[[ Task inputs, beginning ]]
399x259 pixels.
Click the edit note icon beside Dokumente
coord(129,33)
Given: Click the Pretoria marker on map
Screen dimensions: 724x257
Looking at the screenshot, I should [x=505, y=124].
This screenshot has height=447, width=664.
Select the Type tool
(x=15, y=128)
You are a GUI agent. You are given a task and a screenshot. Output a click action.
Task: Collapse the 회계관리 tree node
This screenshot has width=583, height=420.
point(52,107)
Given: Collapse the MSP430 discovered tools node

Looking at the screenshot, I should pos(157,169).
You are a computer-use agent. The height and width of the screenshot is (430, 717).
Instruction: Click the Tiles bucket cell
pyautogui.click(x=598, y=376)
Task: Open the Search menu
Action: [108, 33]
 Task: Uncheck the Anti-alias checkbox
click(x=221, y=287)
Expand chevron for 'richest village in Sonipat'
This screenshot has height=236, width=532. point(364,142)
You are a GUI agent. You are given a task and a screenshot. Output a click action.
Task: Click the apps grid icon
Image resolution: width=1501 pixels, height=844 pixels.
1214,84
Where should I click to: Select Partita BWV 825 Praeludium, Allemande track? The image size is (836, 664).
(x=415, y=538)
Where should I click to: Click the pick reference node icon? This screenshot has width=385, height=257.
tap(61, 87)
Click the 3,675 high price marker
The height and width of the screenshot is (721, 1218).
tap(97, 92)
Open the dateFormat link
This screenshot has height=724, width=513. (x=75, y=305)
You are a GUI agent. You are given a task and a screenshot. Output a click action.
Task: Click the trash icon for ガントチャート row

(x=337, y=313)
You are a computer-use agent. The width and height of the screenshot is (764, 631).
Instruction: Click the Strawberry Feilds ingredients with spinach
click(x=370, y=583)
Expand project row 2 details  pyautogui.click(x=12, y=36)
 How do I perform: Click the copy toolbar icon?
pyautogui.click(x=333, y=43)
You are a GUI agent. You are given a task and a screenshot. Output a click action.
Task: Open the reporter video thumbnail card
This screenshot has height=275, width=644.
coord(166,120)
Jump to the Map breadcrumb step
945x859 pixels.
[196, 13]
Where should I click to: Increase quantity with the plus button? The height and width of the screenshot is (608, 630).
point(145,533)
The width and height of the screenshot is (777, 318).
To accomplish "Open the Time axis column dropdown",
[[ Task inputs, end ]]
Required action: Each record should be given again exactly as it reads.

Answer to this task:
399x259 pixels.
Click the edit note icon beside Dokumente
coord(129,33)
Given: Click the Pretoria marker on map
Screen dimensions: 724x257
Looking at the screenshot, I should [x=505, y=124].
This screenshot has height=447, width=664.
Select the Type tool
(x=15, y=128)
You are a GUI agent. You are given a task and a screenshot. Output a click action.
Task: Collapse the 회계관리 tree node
This screenshot has width=583, height=420.
point(52,107)
Given: Collapse the MSP430 discovered tools node

Looking at the screenshot, I should pos(157,169).
You are a computer-use agent. The height and width of the screenshot is (430, 717).
Instruction: Click the Tiles bucket cell
pyautogui.click(x=598, y=376)
Task: Open the Search menu
Action: [108, 33]
 Task: Uncheck the Anti-alias checkbox
click(x=221, y=287)
Expand chevron for 'richest village in Sonipat'
This screenshot has height=236, width=532. point(364,142)
You are a GUI agent. You are given a task and a screenshot. Output a click action.
Task: Click the apps grid icon
Image resolution: width=1501 pixels, height=844 pixels.
1214,84
Where should I click to: Select Partita BWV 825 Praeludium, Allemande track? The image size is (836, 664).
(x=415, y=538)
Where should I click to: Click the pick reference node icon? This screenshot has width=385, height=257.
tap(61, 87)
Click the 3,675 high price marker
The height and width of the screenshot is (721, 1218).
tap(97, 92)
Open the dateFormat link
This screenshot has height=724, width=513. (x=75, y=305)
You are a GUI agent. You are given a task and a screenshot. Output a click action.
Task: Click the trash icon for ガントチャート row

(x=337, y=313)
You are a computer-use agent. The width and height of the screenshot is (764, 631).
Instruction: Click the Strawberry Feilds ingredients with spinach
click(x=370, y=583)
Expand project row 2 details  pyautogui.click(x=12, y=36)
 How do I perform: Click the copy toolbar icon?
pyautogui.click(x=333, y=43)
You are a GUI agent. You are given a task and a screenshot. Output a click action.
Task: Open the reporter video thumbnail card
This screenshot has height=275, width=644.
coord(166,120)
Jump to the Map breadcrumb step
945x859 pixels.
[196, 13]
Where should I click to: Increase quantity with the plus button? The height and width of the screenshot is (608, 630).
point(145,533)
The width and height of the screenshot is (777, 318).
To accomplish "Open the Time axis column dropdown",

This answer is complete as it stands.